Direktur Medik dan Pelayanan Rumah Sakit Siloam Sriwijaya Palembang Anton Suwindro mengutarakan, secara umum, perlu perlu ada standardisasi, tidak hanya bagi rumah sakit, tetapi juga penyedia peralatan tes. ”Jika harga disesuaikan, tentu harga reagen dan peralatan lain juga perlu disesuaikan,” ucapnya.
Saat melakukan tes, banyak peralatan yang perlu disediakan mulai dari alat pelindung diri, reagen, dan biaya pengiriman sampel. ”Sampai saat ini, kami masih mengirimkan sampel ke Jakarta yang tentu membutuhkan biaya,” ucapnya.
Anton menuturkan, RS Siloam Sriwijaya mematok tarif tes usap Rp 2,5 juta. Rata-rata setiap hari RS melakukan 50 tes usap. ”Sebagian besar pemesan dari perusahaan dan instansi,” ucap Anton. Adapun hasil tes usap dapat diketahui dalam 2-3 hari sejak pengambilan sampel.

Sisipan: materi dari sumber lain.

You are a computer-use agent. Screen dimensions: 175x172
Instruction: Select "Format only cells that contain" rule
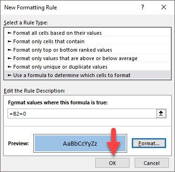(x=87, y=41)
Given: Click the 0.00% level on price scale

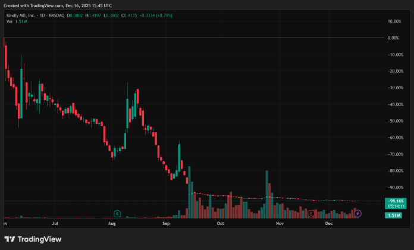Looking at the screenshot, I should point(393,38).
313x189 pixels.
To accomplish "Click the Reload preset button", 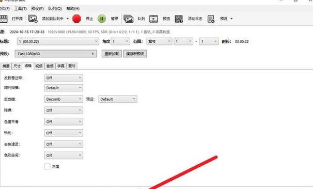I will pos(112,54).
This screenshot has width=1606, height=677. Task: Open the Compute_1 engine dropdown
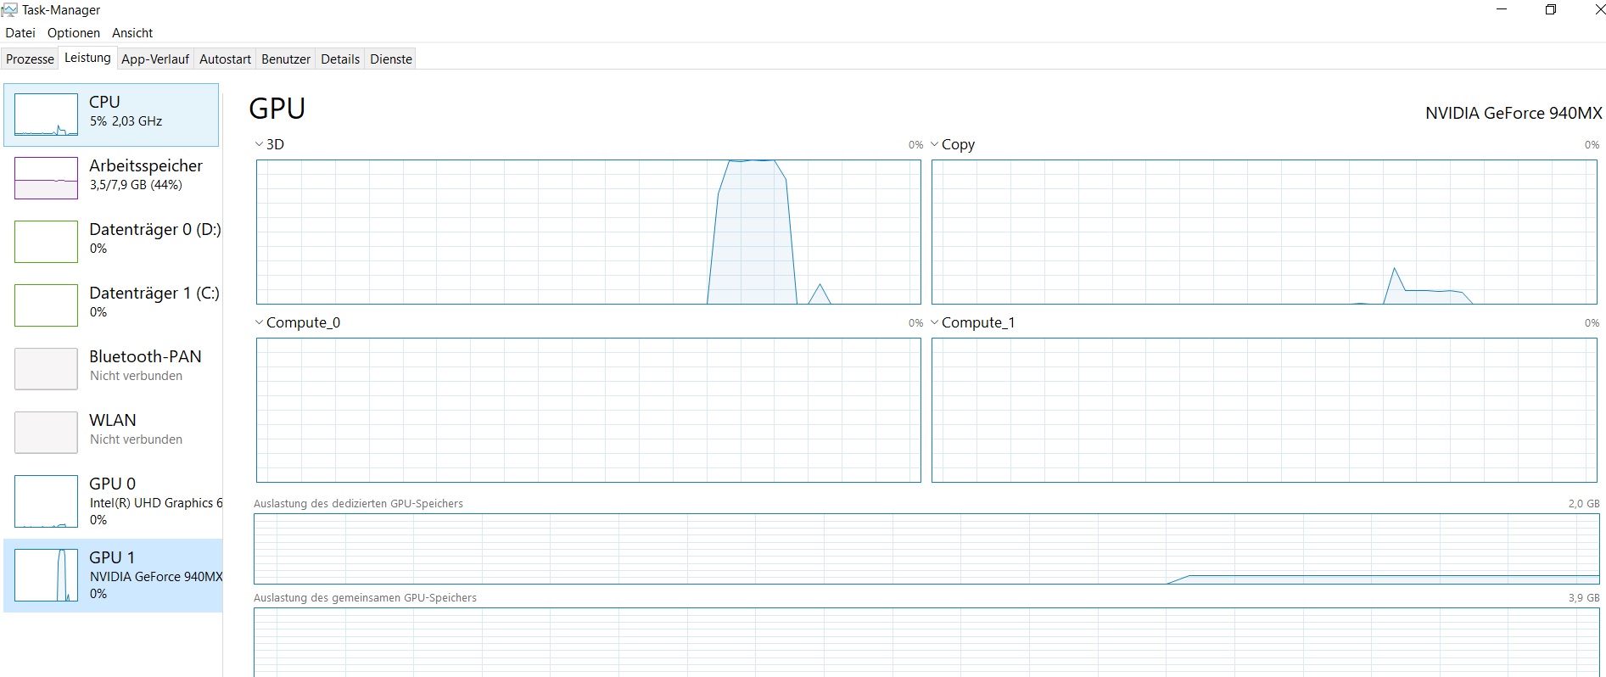(x=972, y=323)
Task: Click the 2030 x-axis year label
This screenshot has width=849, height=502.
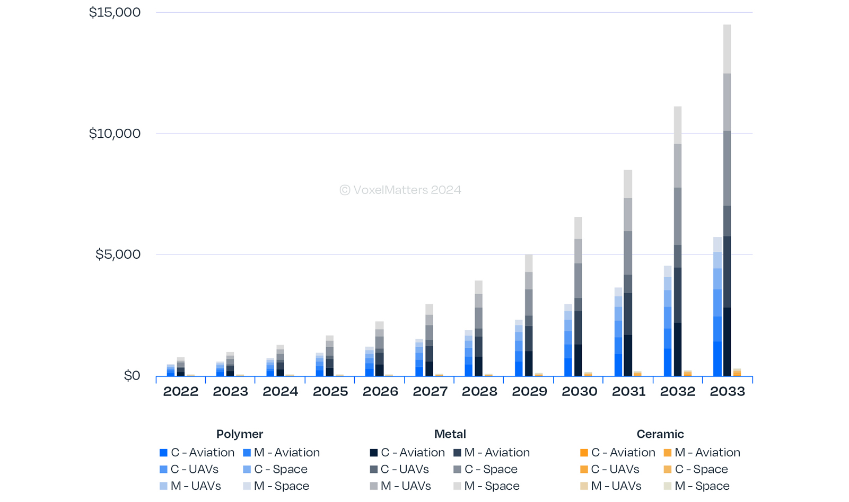Action: pyautogui.click(x=579, y=392)
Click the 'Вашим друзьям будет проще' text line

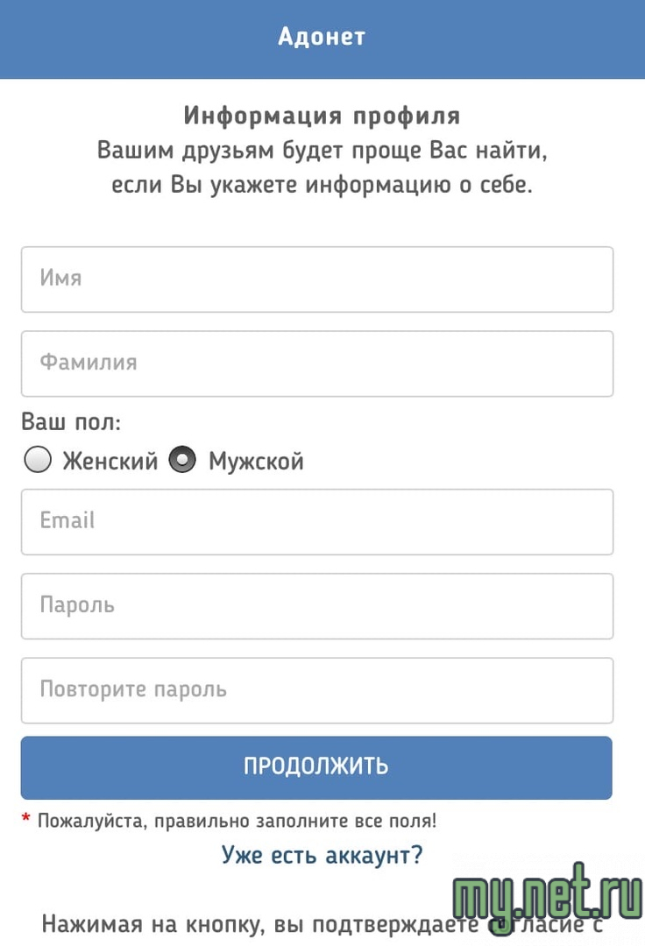point(322,150)
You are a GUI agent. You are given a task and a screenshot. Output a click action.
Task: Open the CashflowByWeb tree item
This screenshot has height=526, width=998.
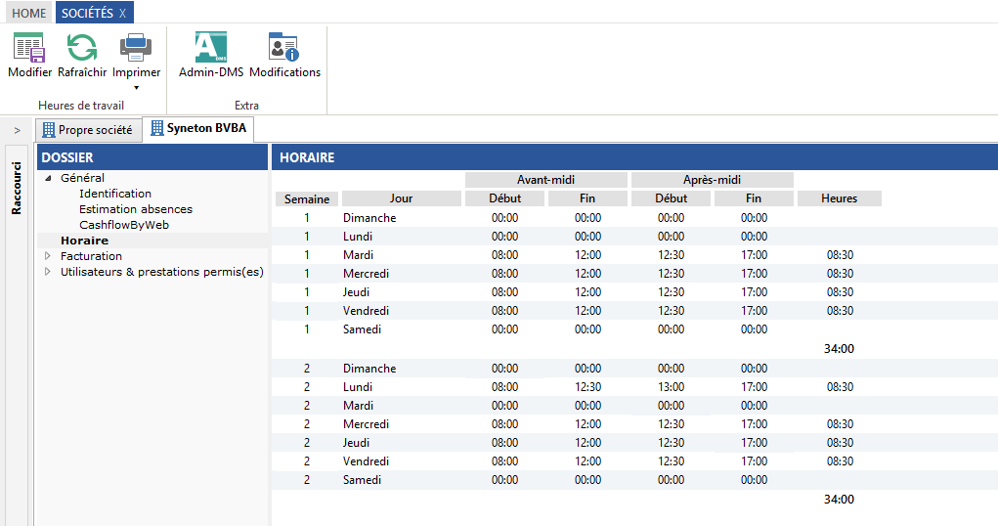click(x=124, y=225)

Sampai saat ini, jelas Anton, pihaknya belum mengubah tarif karena belum ada pemberitahuan resmi dari Dinas Kesehatan Kota Palembang. ”Jika ada pemberitahuan resmi, tentu harga akan disesuaikan,” ucapnya.

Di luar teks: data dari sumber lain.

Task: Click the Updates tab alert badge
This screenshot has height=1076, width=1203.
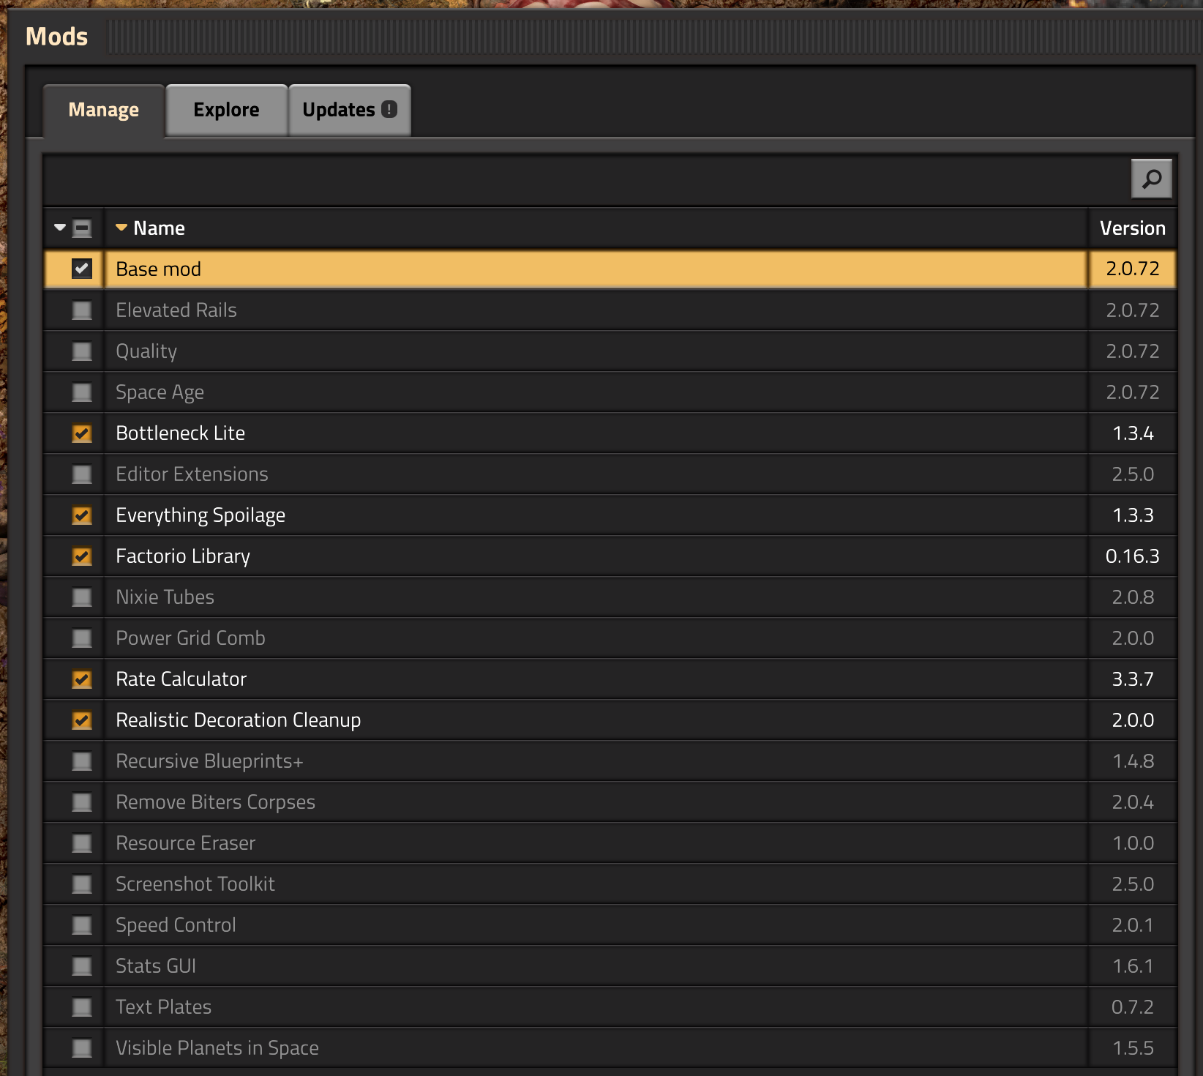Action: pos(389,110)
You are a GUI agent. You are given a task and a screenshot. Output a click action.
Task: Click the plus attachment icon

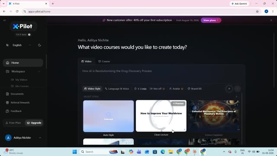(x=229, y=88)
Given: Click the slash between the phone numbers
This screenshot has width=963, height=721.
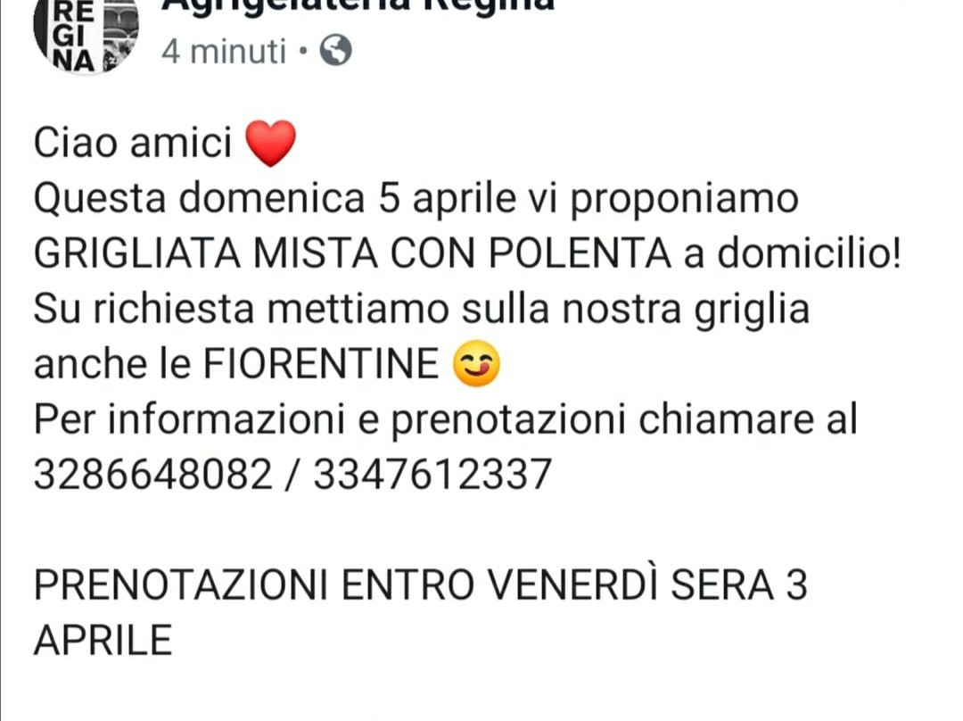Looking at the screenshot, I should (x=292, y=475).
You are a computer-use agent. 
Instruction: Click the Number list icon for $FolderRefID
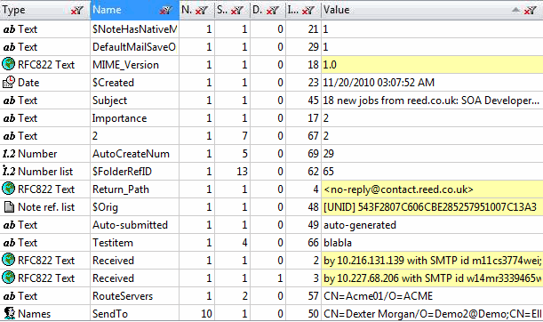[x=9, y=171]
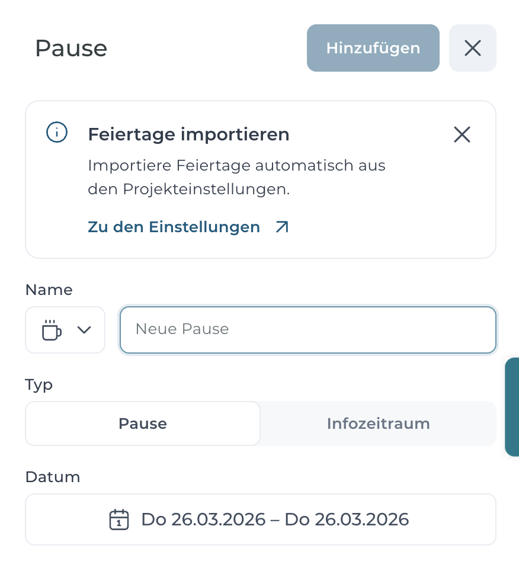Click the Datum label
Screen dimensions: 519x571
[x=53, y=477]
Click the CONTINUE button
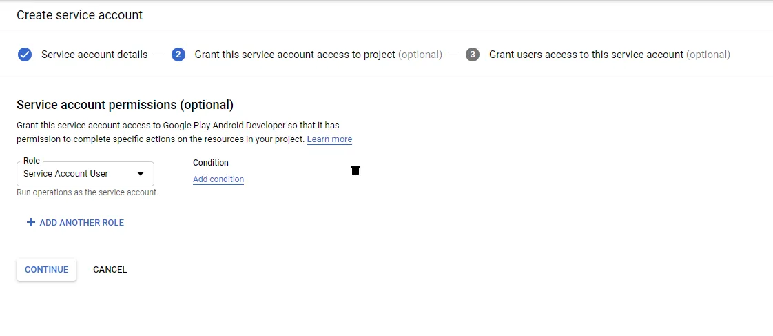 (46, 270)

Adapun RSUP Mohammad Hoesin (RSMH) Palembang belum membuka layanan tes usap untuk pasien mandiri. Akhmad Suhaimi dari Humas RSMH Palembang menuturkan sampai saat ini, RSMH hanya melakukan tes usap untuk pasien yang terduga Covid-19 dari 67 rumah sakit rujukan dan juga untuk pasien RSMH sendiri.

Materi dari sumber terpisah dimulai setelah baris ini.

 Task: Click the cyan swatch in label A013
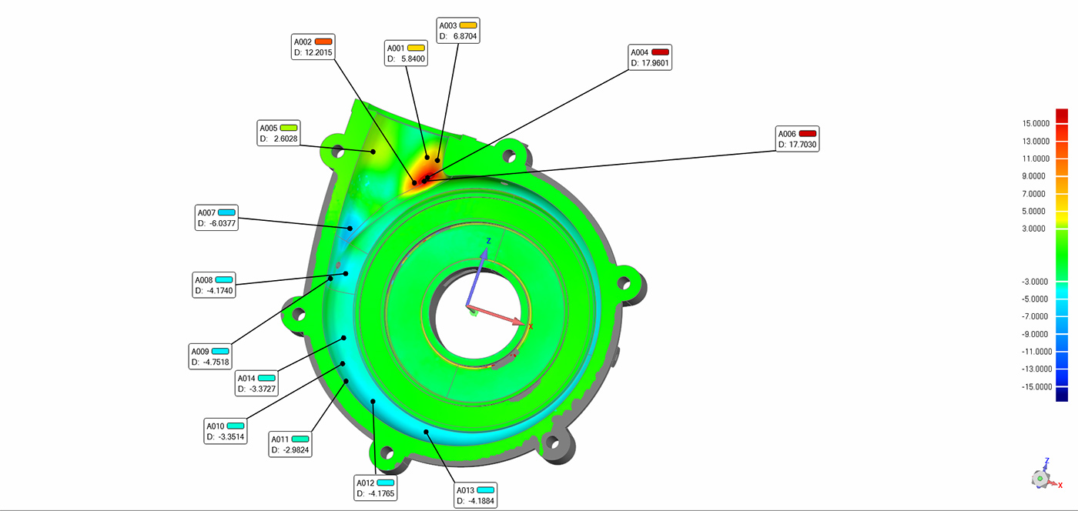[x=485, y=489]
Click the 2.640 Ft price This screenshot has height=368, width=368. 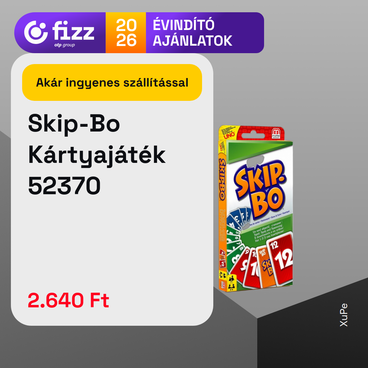[68, 300]
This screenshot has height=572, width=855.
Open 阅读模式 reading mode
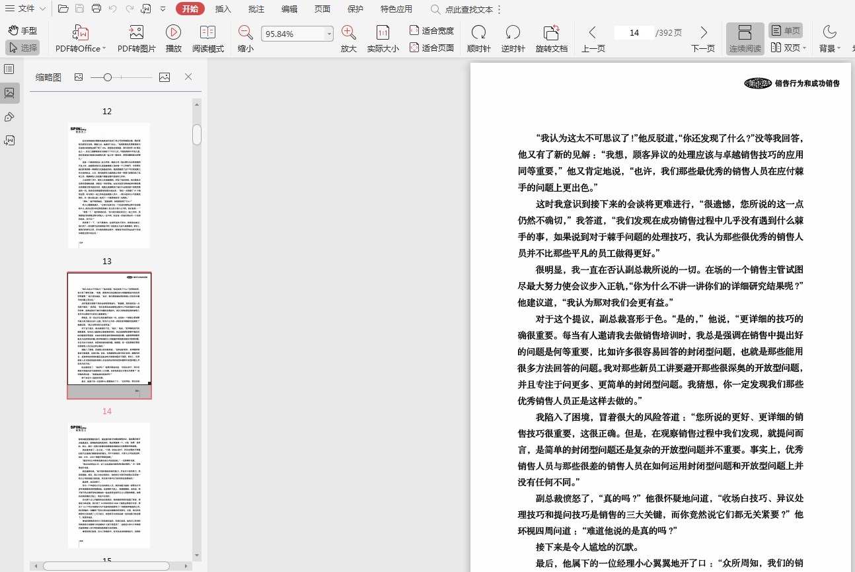(208, 32)
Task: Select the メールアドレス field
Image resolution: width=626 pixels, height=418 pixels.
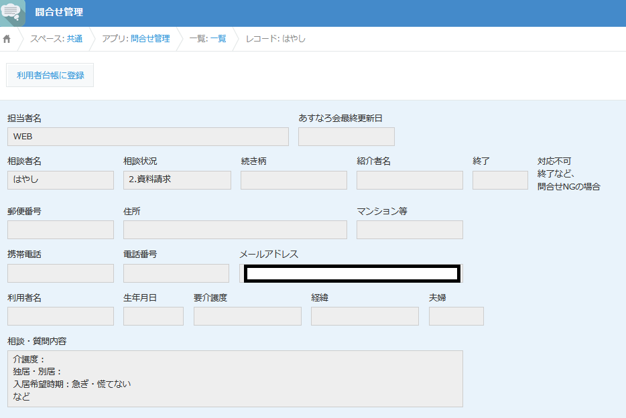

Kepala Seksi Surveilans dan Imunisasi Dinas Kesehatan Sumatera Selatan Yusri menuturkan, pihak rumah sakit tidak harus menunggu pemberitahuan resmi dari dinas karena surat edaran tersebut ditujukan kepada semua pihak yang bersangkutan termasuk pengelola rumah sakit. ”Surat edaran itu berlaku sejak mulai ditandatangani,” kata Yusri.
Dalam hal ini, lanjut Yusri, Dinas Kesehatan Sumsel hanya berperan sebagai pengawas dan pembina agar pihak yang dituju menjalankan surat edaran ini sesegera mungkin. Di Sumsel sendiri ada tujuh rumah sakit yang menyediakan fasilitas tes usap, yakni RSUP Mohammad Hoesin (RSMH) Palembang, RS Bhayangkara Palembang, RSUD Siti Fatimah Palembang, RS Pusri, RSUD Sekayu, dan RS AR Bunda Lubuklinggau. ”Untuk RS Siloam Sriwijaya, laboratorium PCR nya ada di Jakarta,” ucap Yusri.
Adapun untuk di luar rumah sakit, lanjut Yusri, ada Balai Teknik Kesehatan Lingkungan Pengendalian Penyakit Palembang dan Balai Besar Laboratorium Kesehatan Sumatera Selatan. Total kapasitas pemeriksaan PCR di Sumsel berkisar 800-1.000 sampel per hari.
Dengan kebijakan ini, ungkap Yusri, pihaknya berharap minat warga yang ingin melakukan tes usap secara mandiri bisa meningkat. Alhasil tingkat pemeriksaan di Sumsel dapat lebih optimal dan penularan dapat segera diantisipasi.